» ENTRIES SHOWN:
——————————

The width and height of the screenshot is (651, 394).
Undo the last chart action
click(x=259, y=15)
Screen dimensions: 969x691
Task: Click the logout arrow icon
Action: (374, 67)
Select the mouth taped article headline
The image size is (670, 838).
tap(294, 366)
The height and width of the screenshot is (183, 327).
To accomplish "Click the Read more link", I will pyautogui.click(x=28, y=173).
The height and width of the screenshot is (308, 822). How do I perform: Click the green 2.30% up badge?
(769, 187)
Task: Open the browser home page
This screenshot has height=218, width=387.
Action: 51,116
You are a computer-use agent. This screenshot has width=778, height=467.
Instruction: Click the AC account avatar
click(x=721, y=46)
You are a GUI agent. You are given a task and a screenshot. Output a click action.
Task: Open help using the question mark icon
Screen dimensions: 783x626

——————————

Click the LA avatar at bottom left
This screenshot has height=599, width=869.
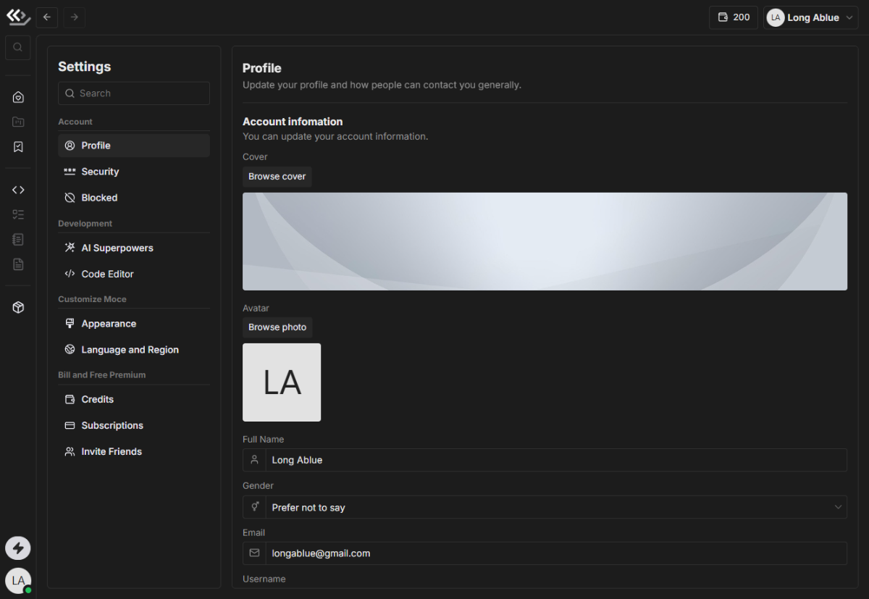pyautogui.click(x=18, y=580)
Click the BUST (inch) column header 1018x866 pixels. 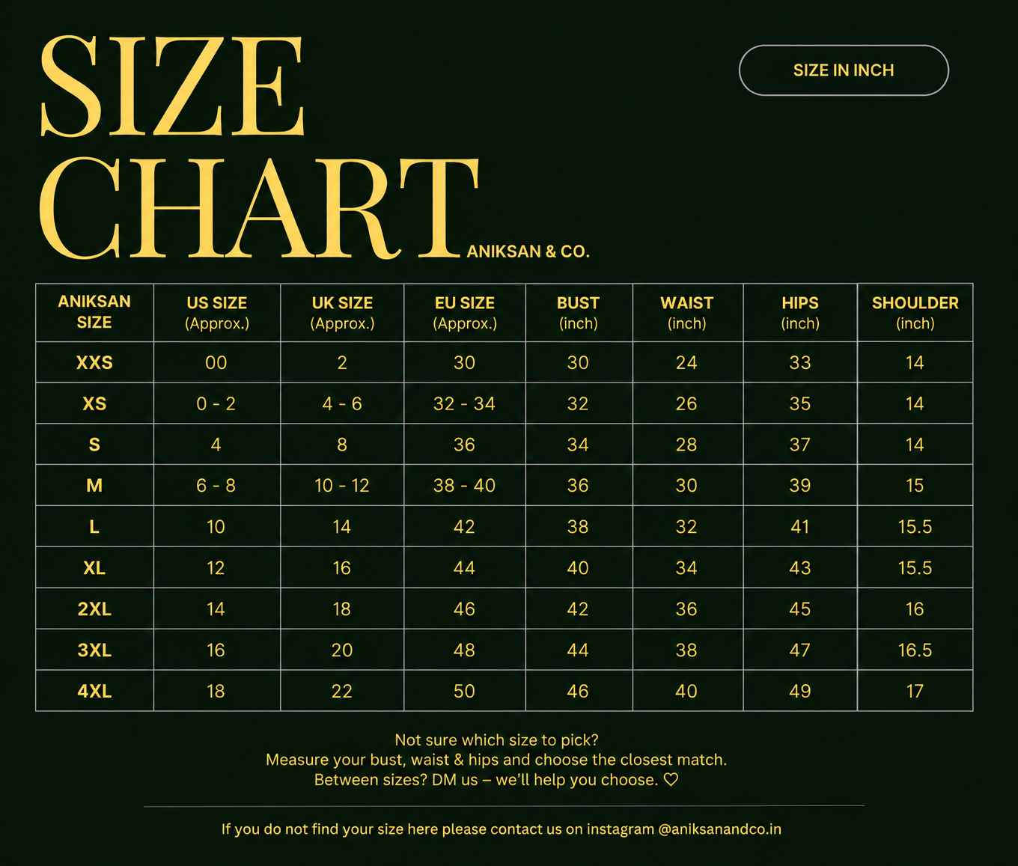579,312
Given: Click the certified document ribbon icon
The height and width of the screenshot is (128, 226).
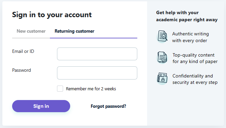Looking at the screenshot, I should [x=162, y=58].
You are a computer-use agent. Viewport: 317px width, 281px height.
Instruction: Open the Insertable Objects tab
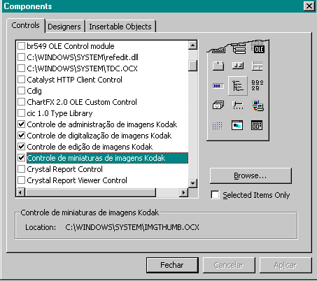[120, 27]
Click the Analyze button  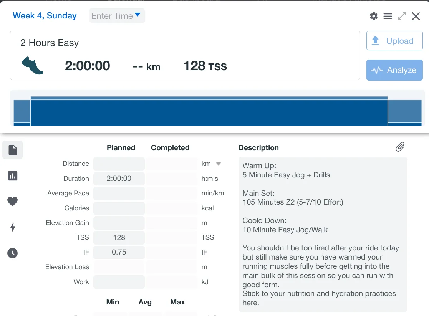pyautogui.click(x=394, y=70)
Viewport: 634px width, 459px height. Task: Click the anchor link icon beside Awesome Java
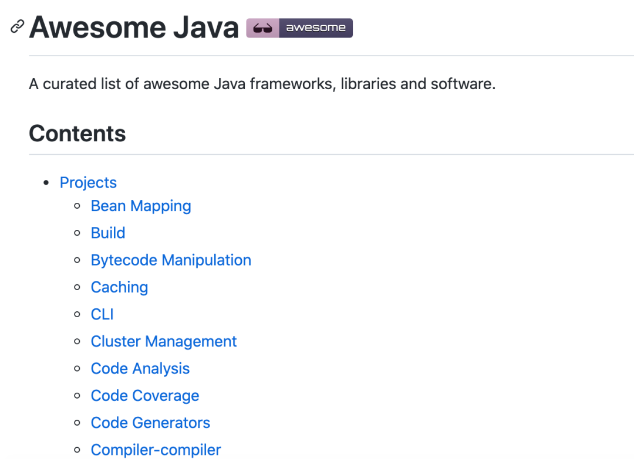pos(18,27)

——————————

» AIM OF THE TASK: All lines above between those holding "You are a computer-use agent. This" and "Screen dimensions: 783x626", inclusive, must be set down unchanged, and no other line may be included.

» SOLUTION TO THIS TASK:
You are a computer-use agent. This screenshot has width=778, height=467.
Instruction: Click the AC account avatar
click(x=721, y=46)
You are a GUI agent. You are given a task and a screenshot. Output a click action.
Task: Open help using the question mark icon
Screen dimensions: 783x626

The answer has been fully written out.